CS(顧客満足度)に関する調査・コンサルティングの国際的な専門機関である株式会社J.D. パワー ジャパン(本社:東京都港区、代表取締役社長:山本浩二、略称:J.D. パワー)は、J.D. パワー 2021年自動車保険契約者満足度調査SMの結果を発表した。
業界全体の顧客満足度、代理店系では向上、ダイレクト系は横ばい
本年調査の総合満足度は、代理店系平均では前年比+10ポイントの 645 ポイント、ダイレクト系平均では前年と同スコアの 666 ポイント(共に 1,000 ポイント満点)となった。

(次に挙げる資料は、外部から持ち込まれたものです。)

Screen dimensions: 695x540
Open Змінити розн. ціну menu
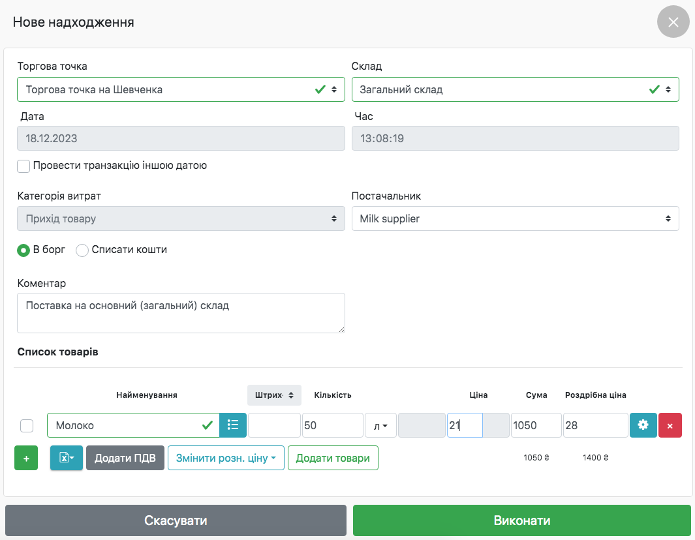(x=226, y=458)
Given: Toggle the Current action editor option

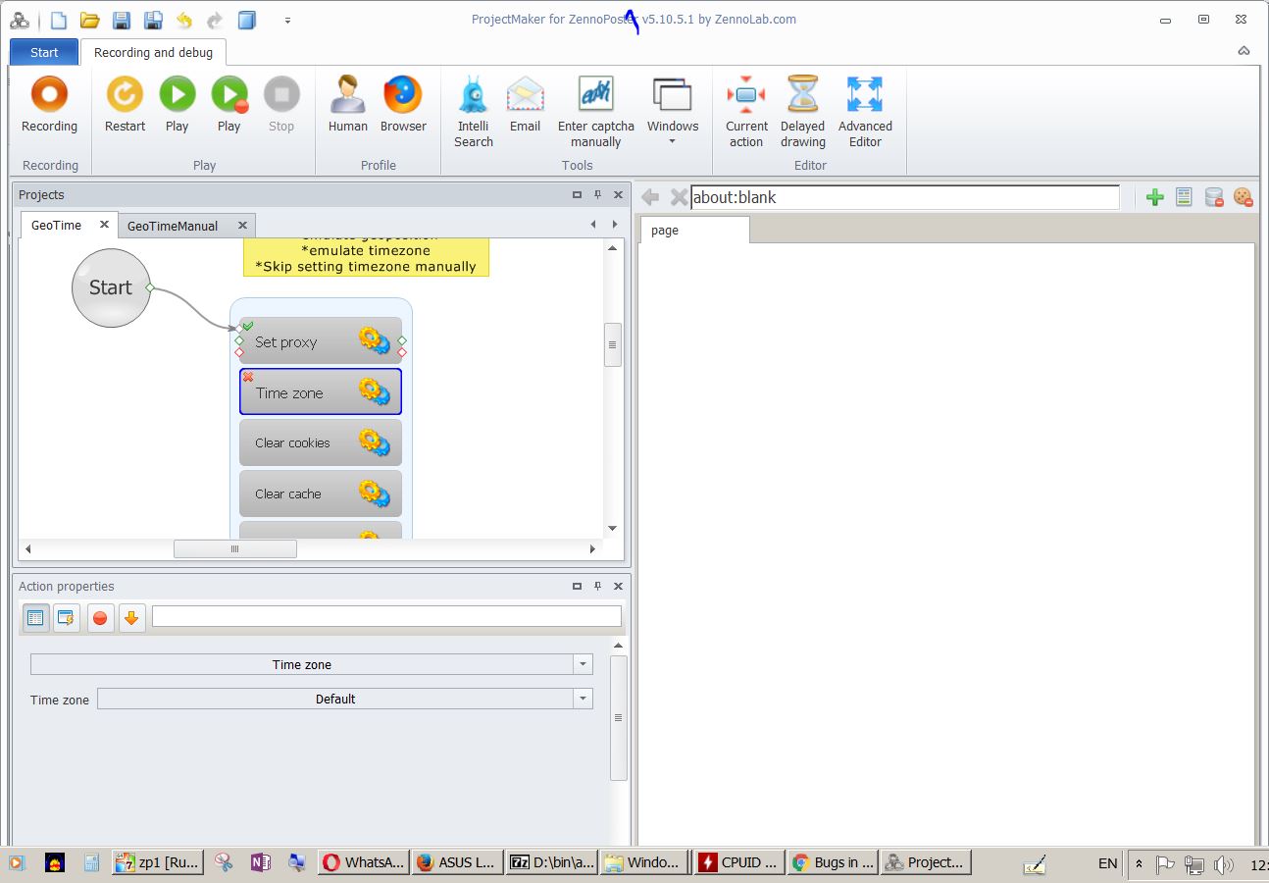Looking at the screenshot, I should coord(746,111).
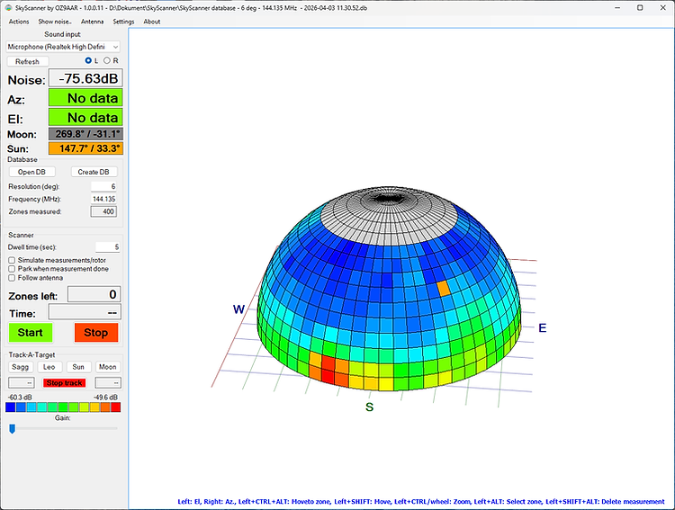This screenshot has height=510, width=675.
Task: Open the Actions menu
Action: pyautogui.click(x=18, y=21)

昨年調査では、代理店系・ダイレクト系ともに新型コロナウイルス感染拡大後*1も顧客満足度の維持向上が確認されたが、本年調査では、代理店系の満足度が昨年調査に比べ向上した。代理店系においては満足度を構成する5ファクター中、「契約内容/契約手続き」「価格」「保険証券」「事故対応/保険金支払」の4ファクターで前年を10ポイント以上上回り、特に「契約内容/契約手続き」における「手続き方法の豊富さ」の満足度が前年から最も向上した。代理店系保険会社においてもホームページで契約や更新の手続きができたり、スマートフォンアプリで保険証券の管理ができるなど選択肢が増えてきていることが、満足度向上に貢献していると考えられる。
*1保険開始日が新型コロナウイルス感染拡大前の 2020 年 2 月までのデータと 3 月以降の データに分けて比較した。

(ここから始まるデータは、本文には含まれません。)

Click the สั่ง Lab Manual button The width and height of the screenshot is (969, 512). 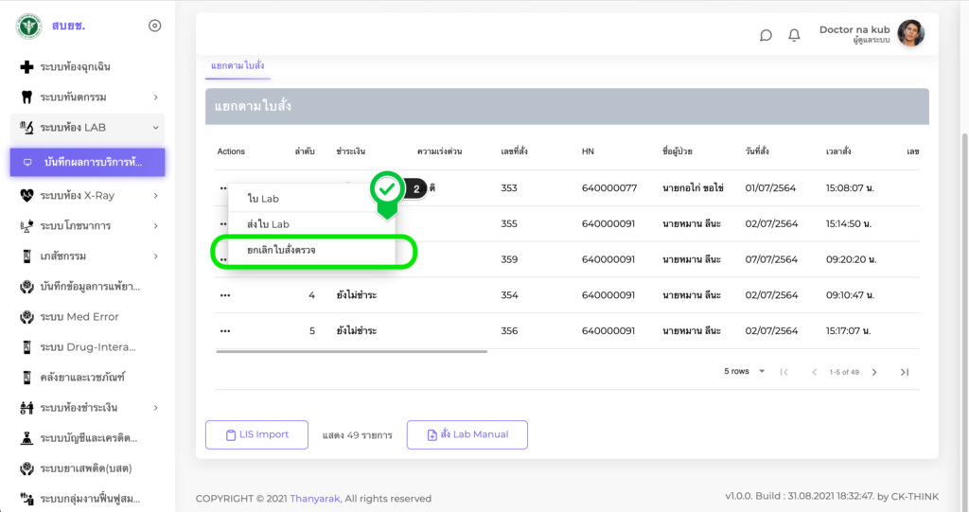coord(467,434)
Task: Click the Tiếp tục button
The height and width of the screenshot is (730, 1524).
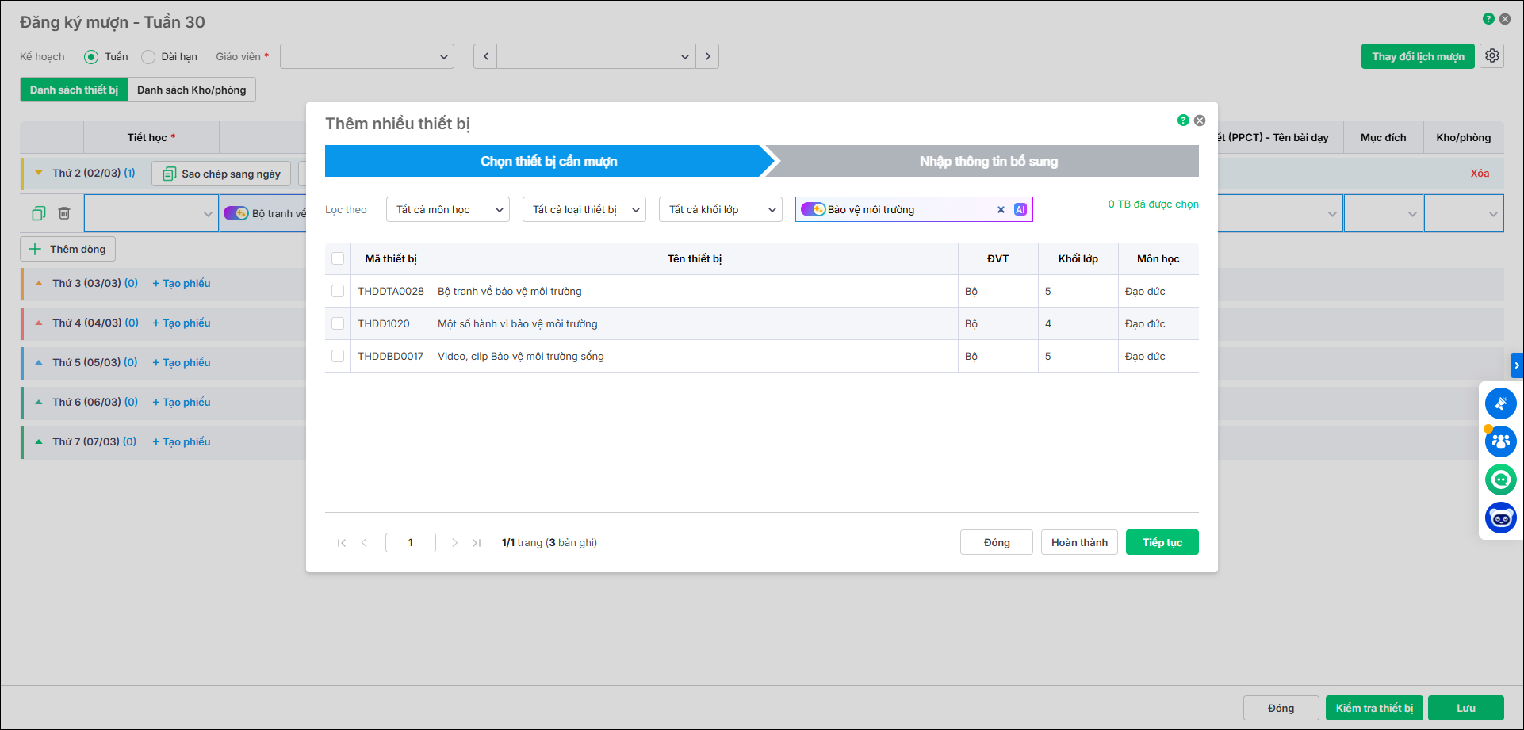Action: point(1162,542)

ドライブレコーダー特約の契約者が徐々に増え、契約者の満足度も高い
一般社団法人電子情報技術産業協会によると、2020年度のドライブレコーダーの出荷台数は460万台で、2年連続して400万台を上回った。また、2021年自動車保険事故対応満足度調査SMによると、自動車保険事故連絡者のうちドライブレコーダーを装着している割合は、2019年は30%、2020年は42%であったが、2021年では48%と年々上昇し、約半数の事故連絡者が装着している。本調査ではドライブレコーダー特約の契約有無を聴取しているが、代理店系とダイレクト系の合計で2019年調査では2%、2020年調査では4%、2021年調査では5%と徐々に増えている。

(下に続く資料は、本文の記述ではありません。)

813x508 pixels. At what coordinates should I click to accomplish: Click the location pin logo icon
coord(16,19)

また、ドライブレコーダー特約の契約をしている顧客の総合満足度は全体の総合満足度よりも高い傾向が見られる。代理店系において、ドライブレコーダー特約契約者の総合満足度は、2019年には代理店系平均に対し+13ポイントの650ポイントであったが、2020年には+66ポイントの701ポイント、2021年には+65ポイントの710ポイントと2年連続して代理店系平均を大きく上回っている。
J.D. パワー グローバル・ビジネス・インテリジェンス部門 常務執行役員 梅澤希一のコメント
「本年の調査では代理店系保険会社における顧客満足度が向上しているが、こうした背景には新型コロナウイルス感染拡大を契機に、各社がニューノーマルへの対応として自動車保険の契約プロセスにも非接触化やネット対応の高度化を強化し、ホームページやスマートフォンアプリでの印鑑レスやペーパーレスの契約・更新手続きができるなど選択肢が増えてきていることがあると考えられる。今後はウェブと窓口やチャットボットから有人チャットなどチャネル間の連携強化が、一層の満足度向上の観点から重要であると考えられる。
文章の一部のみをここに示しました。